2025; Master's Thesis: Part 1 of 4: Foundation
- Guining Pertin
- Dec 31, 2025
- 4 min read
Updated: Mar 28
//certain sections of the original thesis have been removed
Introduction
These set of four blog posts will cover the work I performed for my Master's Thesis at KAIST titled "Accelerating Policy Learning for Robust Control of Robotic Manipulators and Aerial Vehicles via Physics-Informed Guidance" under Professor Dong Eui Chang. My thesis and the thesis defence were well received by the committee members that included my supervisor Professor Dong Eui Chang, Professor Changdong Yoo, and Professor Kwang-Soo Kim. The full thesis can be found at KAIST library: THESIS after it is publicly released. It has in-depth explanation of the preliminary concepts, simulation and control design (including both equations and intuition), and the experimental results. Please note that these posts do not cover the entire thesis in detail and is instead built upon my thesis defence slides that summarizes the full approach.

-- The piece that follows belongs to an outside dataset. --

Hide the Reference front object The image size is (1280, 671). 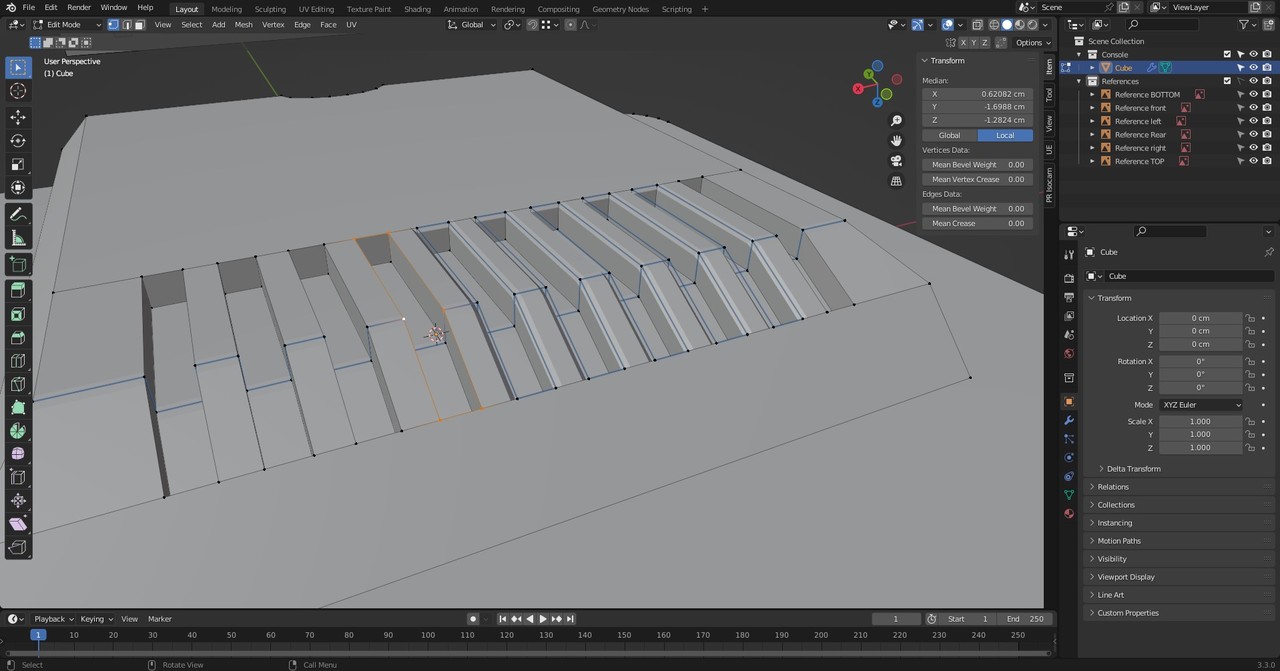click(x=1253, y=107)
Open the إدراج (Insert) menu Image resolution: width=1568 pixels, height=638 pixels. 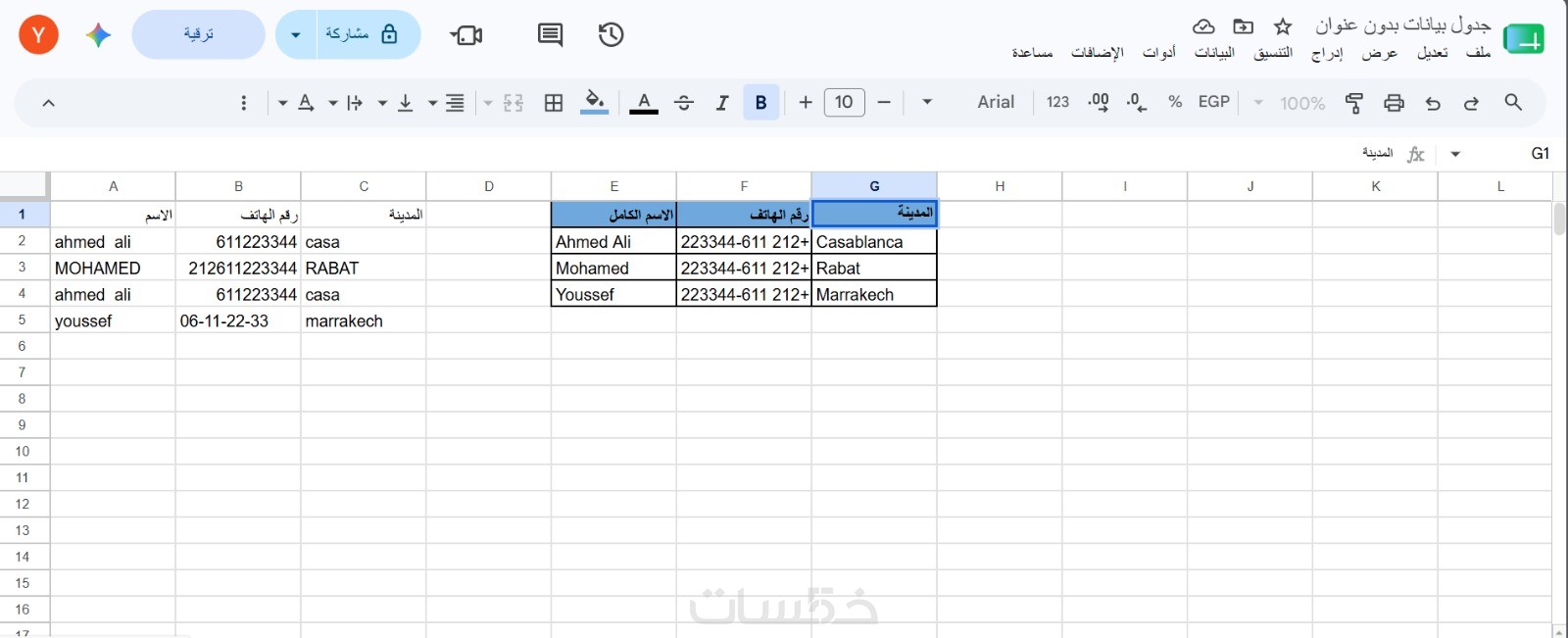(1327, 53)
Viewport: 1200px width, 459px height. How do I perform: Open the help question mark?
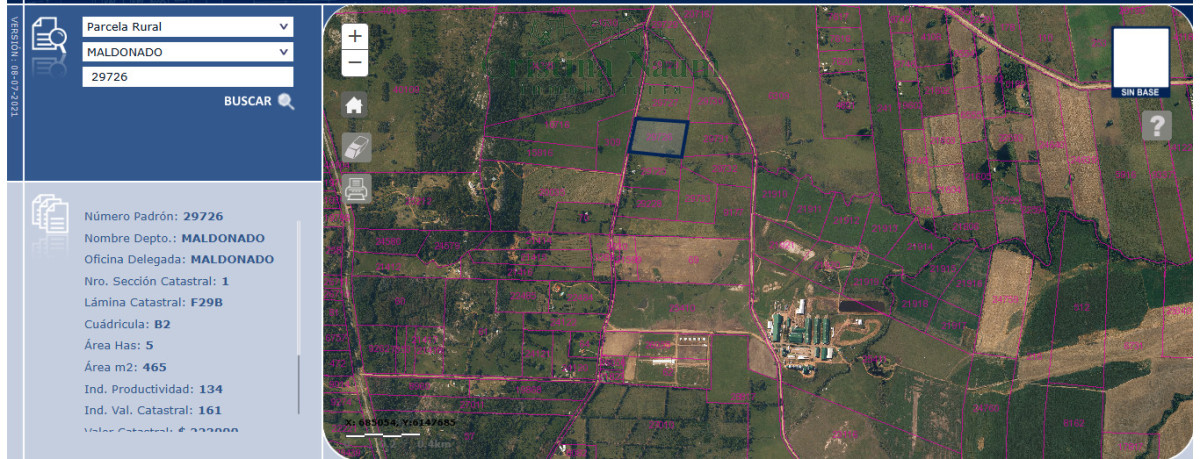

Parts of this thesis are still partly utilized for other research work, and so some sections have been removed.
Thesis abstract
Deploying autonomous robotic systems in maritime environments presents a dual control challenge: stabilizing vessel-mounted manipulators against stochastic wave motion and navigating aerial vehicles through aerodynamic disturbances. To resolve the conflict between the precision of model-based control and the adaptability of model-free learning, this thesis proposes a unified framework of Physics-Informed Guidance. We investigate this through three complementary methodologies applied to a Maritime Manipulator-Drone Loading System.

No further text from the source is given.